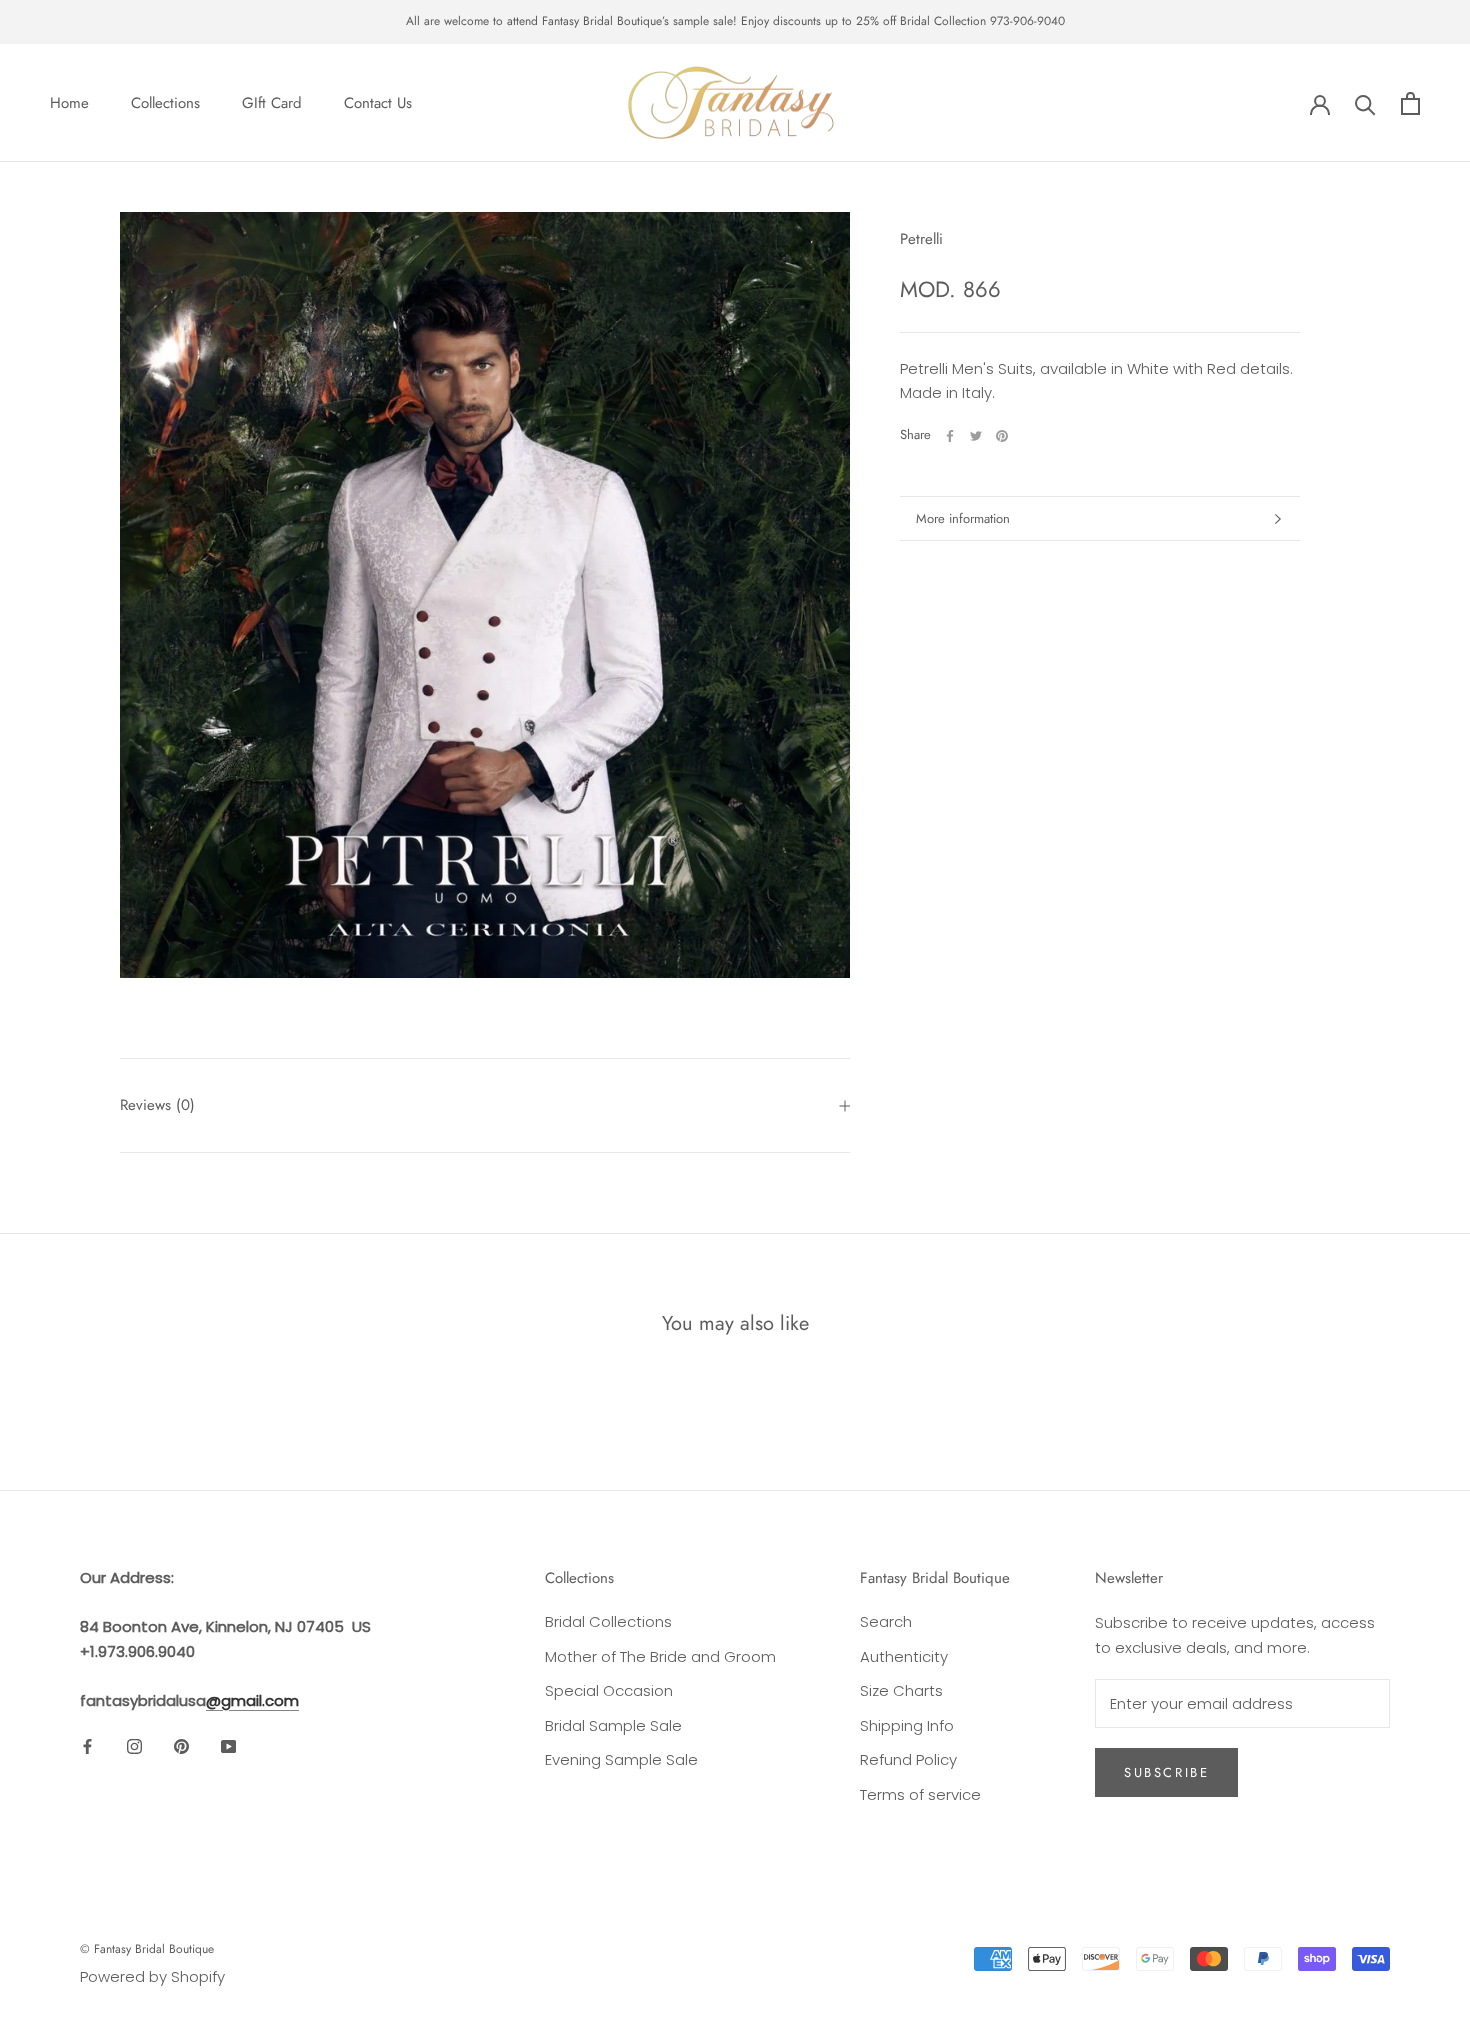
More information (963, 518)
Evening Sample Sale (621, 1759)
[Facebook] (950, 436)
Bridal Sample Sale (613, 1725)
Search (886, 1621)
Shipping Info (907, 1725)
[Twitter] (976, 436)
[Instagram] (134, 1745)
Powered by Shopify (152, 1976)
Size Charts (901, 1690)
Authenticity (904, 1656)
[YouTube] (228, 1745)
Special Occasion (609, 1690)
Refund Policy (908, 1759)
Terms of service (920, 1794)
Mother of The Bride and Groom (660, 1656)
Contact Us (378, 103)
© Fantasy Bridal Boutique (147, 1949)
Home (69, 103)
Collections (165, 103)
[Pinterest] (1002, 436)
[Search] (1365, 103)
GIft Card (272, 103)
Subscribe (1166, 1772)
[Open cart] (1410, 103)
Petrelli (921, 239)
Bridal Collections (608, 1621)
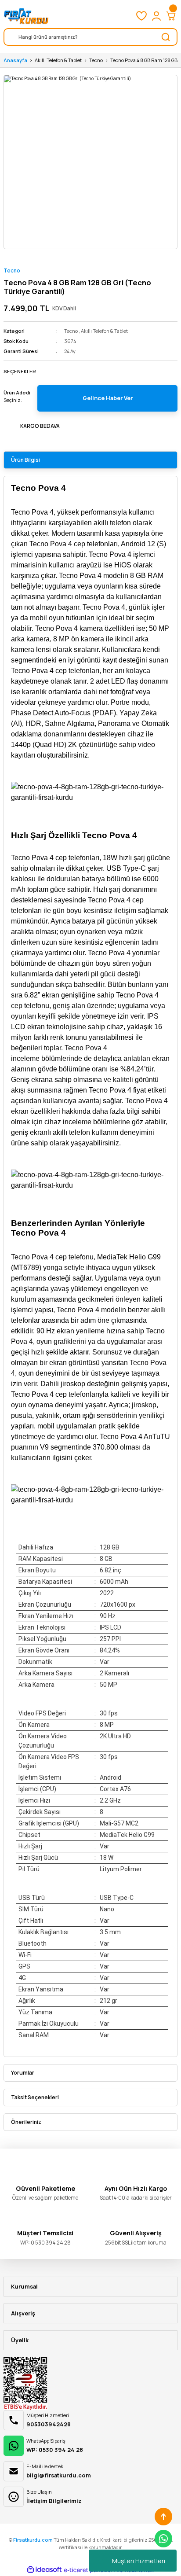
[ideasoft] (44, 2570)
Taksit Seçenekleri (35, 2097)
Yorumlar (22, 2072)
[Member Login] (156, 16)
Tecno (12, 270)
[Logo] (26, 16)
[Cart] (171, 16)
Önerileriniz (26, 2122)
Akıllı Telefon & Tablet (104, 331)
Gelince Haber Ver (108, 398)
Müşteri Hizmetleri (138, 2561)
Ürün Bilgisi (25, 460)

= = = =

Assigned task —
Reproduce, exactly and with no pictures, the lines from the line containing "Bridal Collections (608, 1621)" through the closing line of the data above, keeping both ends.

Completed task —
Bridal Collections (608, 1621)
[ideasoft] (44, 2570)
Taksit Seçenekleri (35, 2097)
Yorumlar (22, 2072)
[Member Login] (156, 16)
Tecno (12, 270)
[Logo] (26, 16)
[Cart] (171, 16)
Önerileriniz (26, 2122)
Akıllı Telefon & Tablet (104, 331)
Gelince Haber Ver (108, 398)
Müşteri Hizmetleri (138, 2561)
Ürün Bilgisi (25, 460)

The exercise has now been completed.